There are many lesser problems with the book. Nydell is addicted to constantly using italics, which quickly gets very irritating. And so on—but enough piling on.

Having quickly disposed of the task of skimming actual Arab culture, Nydell proceeds to hector us some more with long sections on “Anti-Americanism,” by which she means how Arabs aren’t anti-American, except when they are, and then it’s our fault, and by the way Americans are terrible bigots who need to be educated by those nice Arabs. Then a set of chapters on “Muslims in the West,” wherein Western bigotry is again excoriated and Muslims are claimed to be model citizens in Europe (never mind the sky-high crime rates, with more than half of the criminals in jail in France being Muslim, and the hundreds of thousands of girls subjected to genital mutilation, none of which, or anything else that might take away from Nydell’s vision of happy Arab multiculturalism opposed by Western bigots, is mentioned).

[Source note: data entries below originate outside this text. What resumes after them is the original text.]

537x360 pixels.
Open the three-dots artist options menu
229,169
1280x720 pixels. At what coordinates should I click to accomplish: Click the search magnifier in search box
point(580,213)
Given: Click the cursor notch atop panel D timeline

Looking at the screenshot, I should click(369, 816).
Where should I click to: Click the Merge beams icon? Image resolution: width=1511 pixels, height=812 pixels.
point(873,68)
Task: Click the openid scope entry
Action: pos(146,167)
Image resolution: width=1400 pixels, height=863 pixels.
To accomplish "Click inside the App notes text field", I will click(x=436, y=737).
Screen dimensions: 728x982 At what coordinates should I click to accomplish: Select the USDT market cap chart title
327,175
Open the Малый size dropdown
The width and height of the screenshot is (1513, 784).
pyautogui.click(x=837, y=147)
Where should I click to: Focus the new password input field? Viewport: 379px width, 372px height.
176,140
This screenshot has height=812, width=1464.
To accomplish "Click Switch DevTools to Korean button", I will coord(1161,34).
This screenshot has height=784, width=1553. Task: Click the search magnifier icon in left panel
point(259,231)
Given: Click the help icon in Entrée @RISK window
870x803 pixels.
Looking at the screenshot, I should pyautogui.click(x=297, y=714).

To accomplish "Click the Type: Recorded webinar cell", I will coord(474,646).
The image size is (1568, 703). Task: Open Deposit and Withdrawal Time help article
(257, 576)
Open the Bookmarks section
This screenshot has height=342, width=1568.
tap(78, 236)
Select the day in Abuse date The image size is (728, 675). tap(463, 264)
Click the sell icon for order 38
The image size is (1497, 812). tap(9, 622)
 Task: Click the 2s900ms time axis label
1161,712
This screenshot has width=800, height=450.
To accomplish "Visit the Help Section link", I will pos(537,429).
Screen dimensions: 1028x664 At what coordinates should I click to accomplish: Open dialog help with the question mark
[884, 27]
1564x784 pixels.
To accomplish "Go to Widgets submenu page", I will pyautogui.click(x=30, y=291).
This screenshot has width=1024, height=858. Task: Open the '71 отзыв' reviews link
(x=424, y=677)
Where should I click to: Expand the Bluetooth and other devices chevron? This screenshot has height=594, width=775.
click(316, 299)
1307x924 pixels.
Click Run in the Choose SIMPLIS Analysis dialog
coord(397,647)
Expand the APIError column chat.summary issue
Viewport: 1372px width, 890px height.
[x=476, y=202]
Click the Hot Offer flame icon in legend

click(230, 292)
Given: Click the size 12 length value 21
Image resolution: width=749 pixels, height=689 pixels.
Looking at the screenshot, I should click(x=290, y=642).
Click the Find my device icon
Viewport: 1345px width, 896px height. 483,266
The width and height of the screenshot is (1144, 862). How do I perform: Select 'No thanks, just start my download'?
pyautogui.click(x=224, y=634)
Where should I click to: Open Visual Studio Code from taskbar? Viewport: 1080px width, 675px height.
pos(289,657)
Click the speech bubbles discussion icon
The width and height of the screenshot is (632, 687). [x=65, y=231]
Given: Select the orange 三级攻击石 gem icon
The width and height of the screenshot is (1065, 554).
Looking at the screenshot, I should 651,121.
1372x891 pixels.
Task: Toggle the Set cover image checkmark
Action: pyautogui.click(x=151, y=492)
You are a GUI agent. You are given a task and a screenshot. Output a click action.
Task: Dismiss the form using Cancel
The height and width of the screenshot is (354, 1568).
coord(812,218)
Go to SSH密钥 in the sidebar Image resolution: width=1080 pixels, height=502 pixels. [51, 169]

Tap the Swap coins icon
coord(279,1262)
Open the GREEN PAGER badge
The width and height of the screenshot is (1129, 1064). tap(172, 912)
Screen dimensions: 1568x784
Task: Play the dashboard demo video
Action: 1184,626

Nydell finally ends her offenses to the reader by padding out the rest of the book, having the final third of the book be a country-by-country description of each of 18 Arab countries, with basic factually information, liberally cribbed from Wikipedia (which is repeatedly cited), Encarta and various blog and newspaper articles. And, finally, Nydell concludes with an injunction that for Westerners, “All that is necessary is to be nonjudgmental and to avoid any actions that are insulting or shocking,” (because, apparently, Arabs don’t have to be nonjudgmental), and that Westerners must not be “open and upfront with beliefs and feelings,” because this “needs to be tempered when operating in the tradition-bound culture of the Middle East.” In other words, stupid American, keep your mouth shut and your mind closed to the possibility that retrograde behavior is retrograde, and the Arabs won’t hurt you.